Provided entries START
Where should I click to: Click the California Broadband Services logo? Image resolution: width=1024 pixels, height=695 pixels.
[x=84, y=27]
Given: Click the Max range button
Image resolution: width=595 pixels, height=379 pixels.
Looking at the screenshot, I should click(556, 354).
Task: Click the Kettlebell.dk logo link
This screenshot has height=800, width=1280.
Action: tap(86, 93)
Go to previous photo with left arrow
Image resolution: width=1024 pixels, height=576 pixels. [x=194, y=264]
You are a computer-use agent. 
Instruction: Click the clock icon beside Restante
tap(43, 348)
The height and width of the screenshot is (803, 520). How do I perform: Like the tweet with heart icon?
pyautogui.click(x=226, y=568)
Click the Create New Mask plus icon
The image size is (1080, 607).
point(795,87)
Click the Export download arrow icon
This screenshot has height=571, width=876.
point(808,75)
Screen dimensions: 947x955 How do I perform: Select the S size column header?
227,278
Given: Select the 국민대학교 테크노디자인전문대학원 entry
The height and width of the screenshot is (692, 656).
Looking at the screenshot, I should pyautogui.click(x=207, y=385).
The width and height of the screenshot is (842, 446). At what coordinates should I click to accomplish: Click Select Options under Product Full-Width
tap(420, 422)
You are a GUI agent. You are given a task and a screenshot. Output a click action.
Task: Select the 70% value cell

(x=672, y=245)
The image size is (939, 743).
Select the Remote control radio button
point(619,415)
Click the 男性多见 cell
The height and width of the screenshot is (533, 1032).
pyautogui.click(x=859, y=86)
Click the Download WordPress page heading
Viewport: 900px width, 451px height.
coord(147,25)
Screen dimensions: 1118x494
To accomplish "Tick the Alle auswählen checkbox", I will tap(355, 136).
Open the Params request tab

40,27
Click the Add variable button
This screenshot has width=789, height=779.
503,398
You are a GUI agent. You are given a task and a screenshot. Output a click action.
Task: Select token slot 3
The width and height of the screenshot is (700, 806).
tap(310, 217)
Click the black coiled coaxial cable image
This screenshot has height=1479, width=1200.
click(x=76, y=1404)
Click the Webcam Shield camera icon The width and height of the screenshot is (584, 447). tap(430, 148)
Provided entries END
◆ Exercise brief ◆
Exact copies of the line containing "This screenshot has height=1479, width=1200." and of every line after it through the end of the entries are all that should be output.

◆ Result of this exercise ◆
This screenshot has height=1479, width=1200.
click(x=76, y=1404)
Click the Webcam Shield camera icon The width and height of the screenshot is (584, 447). tap(430, 148)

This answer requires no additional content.